A glucocorticoid‐induced Na + conductance in human airway epithelial cells identified by perforated patch recording

The perforated patch recording technique was used to investigate the effects of dexamethasone (0.2 μ m , 24–30 h), a synthetic glucocorticoid, on membrane conductance in the human airway epithelial cell line H441. Under zero current clamp conditions this hormone induced amiloride‐sensitive depolarization of the membrane potential ( V m ). Lowering external Na + to 10 m m by replacing Na + with N ‐methyl‐ d ‐glucammonium (NMDG + ) also hyperpolarized the dexamethasome‐treated cells, whilst replacing Na + with Li + caused a small depolarization.
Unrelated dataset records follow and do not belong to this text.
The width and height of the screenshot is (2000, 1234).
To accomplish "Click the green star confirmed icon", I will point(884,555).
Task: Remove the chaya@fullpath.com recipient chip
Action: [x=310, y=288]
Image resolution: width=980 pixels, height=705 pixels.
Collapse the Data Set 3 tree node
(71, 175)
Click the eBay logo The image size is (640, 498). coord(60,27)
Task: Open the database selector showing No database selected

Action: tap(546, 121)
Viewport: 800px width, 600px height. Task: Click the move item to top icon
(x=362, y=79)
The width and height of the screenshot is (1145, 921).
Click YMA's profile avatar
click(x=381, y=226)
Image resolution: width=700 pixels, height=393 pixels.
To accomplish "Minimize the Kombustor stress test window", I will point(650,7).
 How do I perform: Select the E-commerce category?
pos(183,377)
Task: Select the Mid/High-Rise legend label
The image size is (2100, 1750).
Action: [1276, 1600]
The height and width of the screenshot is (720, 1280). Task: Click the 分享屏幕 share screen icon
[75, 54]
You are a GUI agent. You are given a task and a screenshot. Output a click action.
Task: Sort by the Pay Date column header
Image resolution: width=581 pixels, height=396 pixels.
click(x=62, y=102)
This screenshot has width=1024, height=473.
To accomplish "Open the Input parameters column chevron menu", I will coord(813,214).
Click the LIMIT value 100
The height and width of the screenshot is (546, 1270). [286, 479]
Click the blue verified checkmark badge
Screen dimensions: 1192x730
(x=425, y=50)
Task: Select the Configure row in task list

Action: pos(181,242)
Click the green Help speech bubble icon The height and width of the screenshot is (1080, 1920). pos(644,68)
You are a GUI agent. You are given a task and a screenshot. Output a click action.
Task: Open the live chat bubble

Although V m was insensitive to amiloride in control cells, NMDG + substitution caused a small hyperpolarization and so an amiloride‐insensitive cation conductance is present. Replacing Na + with Li + had no effect on V m in such cells. Voltage clamp studies of dexamethasone‐treated cells showed that the amiloride‐sensitive component of the membrane current reversed at a potential close to the Na + equilibrium potential ( E Na ), and replacing Na + with K + caused a leftward shift in reversal potential ( V Rev ) that correlated with the corresponding shift in E Na . Lowering [Na + ] o to 10 m m , the concentration in the pipette solution, by substitution with NMDG + shifted V Rev to 0 mV, whilst replacing Na + with Li + caused a rightward shift. Exposing dexamethasone‐treated cells to a cocktail of cAMP‐activating compounds (20 min) caused a ∼2‐fold increase in amiloride‐sensitive conductance that was associated with no discernible change in ionic selectivity and an 18 mV depolarization. Dexamethasone thus induces the expression of a selective Na + conductance with a substantial permeability to Li + that is subject to acute regulation via cAMP. These data thus suggest that selective Na + channels underlie cAMP‐regulated Na + transport in airway epithelia.